== TUGAS YANG DIBERIKAN ==
Tuliskan kembali baris-baris data tanpa perubahan apa pun, mulai dari baris yang memuat "Given: Redo the last undone action" dan berakhir pada baris yang memuat "pos(1260,329)". Kedua baris itu ikut disertakan.
--- MATERI LATIHAN ---
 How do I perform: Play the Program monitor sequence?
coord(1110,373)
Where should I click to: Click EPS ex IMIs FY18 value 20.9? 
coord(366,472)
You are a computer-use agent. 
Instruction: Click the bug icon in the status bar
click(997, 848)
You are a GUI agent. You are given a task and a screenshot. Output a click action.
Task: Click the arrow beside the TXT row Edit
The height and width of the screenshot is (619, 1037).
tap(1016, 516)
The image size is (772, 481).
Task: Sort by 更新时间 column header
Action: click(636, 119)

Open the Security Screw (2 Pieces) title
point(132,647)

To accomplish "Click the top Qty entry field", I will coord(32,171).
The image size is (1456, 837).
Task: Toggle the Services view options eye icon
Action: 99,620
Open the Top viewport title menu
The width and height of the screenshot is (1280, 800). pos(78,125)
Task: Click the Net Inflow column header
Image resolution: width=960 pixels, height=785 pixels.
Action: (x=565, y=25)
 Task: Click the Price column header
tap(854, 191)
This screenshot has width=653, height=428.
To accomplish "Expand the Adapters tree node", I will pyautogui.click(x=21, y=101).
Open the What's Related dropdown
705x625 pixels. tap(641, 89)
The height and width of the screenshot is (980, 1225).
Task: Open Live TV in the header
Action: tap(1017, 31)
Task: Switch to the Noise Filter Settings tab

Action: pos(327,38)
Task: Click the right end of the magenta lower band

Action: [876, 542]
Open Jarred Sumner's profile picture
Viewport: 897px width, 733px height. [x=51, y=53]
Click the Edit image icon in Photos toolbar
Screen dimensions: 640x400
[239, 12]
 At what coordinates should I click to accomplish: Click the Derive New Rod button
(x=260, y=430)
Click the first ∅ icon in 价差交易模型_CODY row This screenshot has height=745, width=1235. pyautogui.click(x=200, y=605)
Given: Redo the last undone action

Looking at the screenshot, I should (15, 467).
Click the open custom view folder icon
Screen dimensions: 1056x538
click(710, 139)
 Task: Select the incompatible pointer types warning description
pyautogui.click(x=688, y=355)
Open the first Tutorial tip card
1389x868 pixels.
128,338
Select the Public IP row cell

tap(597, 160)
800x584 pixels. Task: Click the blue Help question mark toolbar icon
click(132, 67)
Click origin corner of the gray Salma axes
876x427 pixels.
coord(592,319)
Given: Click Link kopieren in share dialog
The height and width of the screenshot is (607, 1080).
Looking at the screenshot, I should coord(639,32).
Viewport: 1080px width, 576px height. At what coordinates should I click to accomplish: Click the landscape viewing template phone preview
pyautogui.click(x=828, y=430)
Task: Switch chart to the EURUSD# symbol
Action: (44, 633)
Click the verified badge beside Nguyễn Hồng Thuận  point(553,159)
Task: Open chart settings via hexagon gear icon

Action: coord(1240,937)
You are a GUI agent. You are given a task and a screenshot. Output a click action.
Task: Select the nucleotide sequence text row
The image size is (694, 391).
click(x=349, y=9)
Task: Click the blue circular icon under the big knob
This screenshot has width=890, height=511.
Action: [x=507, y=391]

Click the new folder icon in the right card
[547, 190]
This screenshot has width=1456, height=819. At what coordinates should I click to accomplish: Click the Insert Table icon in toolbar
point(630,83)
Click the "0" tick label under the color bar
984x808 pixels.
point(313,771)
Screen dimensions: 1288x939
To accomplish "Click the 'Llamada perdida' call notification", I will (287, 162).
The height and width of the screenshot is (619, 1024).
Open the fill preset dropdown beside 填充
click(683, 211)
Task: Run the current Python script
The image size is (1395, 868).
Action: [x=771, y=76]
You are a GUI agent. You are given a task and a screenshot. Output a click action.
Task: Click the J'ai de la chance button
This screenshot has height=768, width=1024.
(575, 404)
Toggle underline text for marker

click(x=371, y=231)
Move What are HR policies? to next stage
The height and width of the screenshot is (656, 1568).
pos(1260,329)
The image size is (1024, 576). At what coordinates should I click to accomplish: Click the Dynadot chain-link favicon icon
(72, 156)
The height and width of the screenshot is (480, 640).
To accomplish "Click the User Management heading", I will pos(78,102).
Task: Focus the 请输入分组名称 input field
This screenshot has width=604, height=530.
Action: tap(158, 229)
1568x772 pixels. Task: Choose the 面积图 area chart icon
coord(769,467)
---
== HASIL LATIHAN ==
Given: Redo the last undone action

Looking at the screenshot, I should (15, 467).
Click the open custom view folder icon
Screen dimensions: 1056x538
click(710, 139)
 Task: Select the incompatible pointer types warning description
pyautogui.click(x=688, y=355)
Open the first Tutorial tip card
1389x868 pixels.
128,338
Select the Public IP row cell

tap(597, 160)
800x584 pixels. Task: Click the blue Help question mark toolbar icon
click(132, 67)
Click origin corner of the gray Salma axes
876x427 pixels.
coord(592,319)
Given: Click Link kopieren in share dialog
The height and width of the screenshot is (607, 1080).
Looking at the screenshot, I should coord(639,32).
Viewport: 1080px width, 576px height. At what coordinates should I click to accomplish: Click the landscape viewing template phone preview
pyautogui.click(x=828, y=430)
Task: Switch chart to the EURUSD# symbol
Action: (44, 633)
Click the verified badge beside Nguyễn Hồng Thuận  point(553,159)
Task: Open chart settings via hexagon gear icon

Action: coord(1240,937)
You are a GUI agent. You are given a task and a screenshot. Output a click action.
Task: Select the nucleotide sequence text row
The image size is (694, 391).
click(x=349, y=9)
Task: Click the blue circular icon under the big knob
This screenshot has width=890, height=511.
Action: [x=507, y=391]

Click the new folder icon in the right card
[547, 190]
This screenshot has width=1456, height=819. At what coordinates should I click to accomplish: Click the Insert Table icon in toolbar
point(630,83)
Click the "0" tick label under the color bar
984x808 pixels.
point(313,771)
Screen dimensions: 1288x939
To accomplish "Click the 'Llamada perdida' call notification", I will (287, 162).
The height and width of the screenshot is (619, 1024).
Open the fill preset dropdown beside 填充
click(683, 211)
Task: Run the current Python script
The image size is (1395, 868).
Action: [x=771, y=76]
You are a GUI agent. You are given a task and a screenshot. Output a click action.
Task: Click the J'ai de la chance button
This screenshot has height=768, width=1024.
(575, 404)
Toggle underline text for marker

click(x=371, y=231)
Move What are HR policies? to next stage
The height and width of the screenshot is (656, 1568).
pos(1260,329)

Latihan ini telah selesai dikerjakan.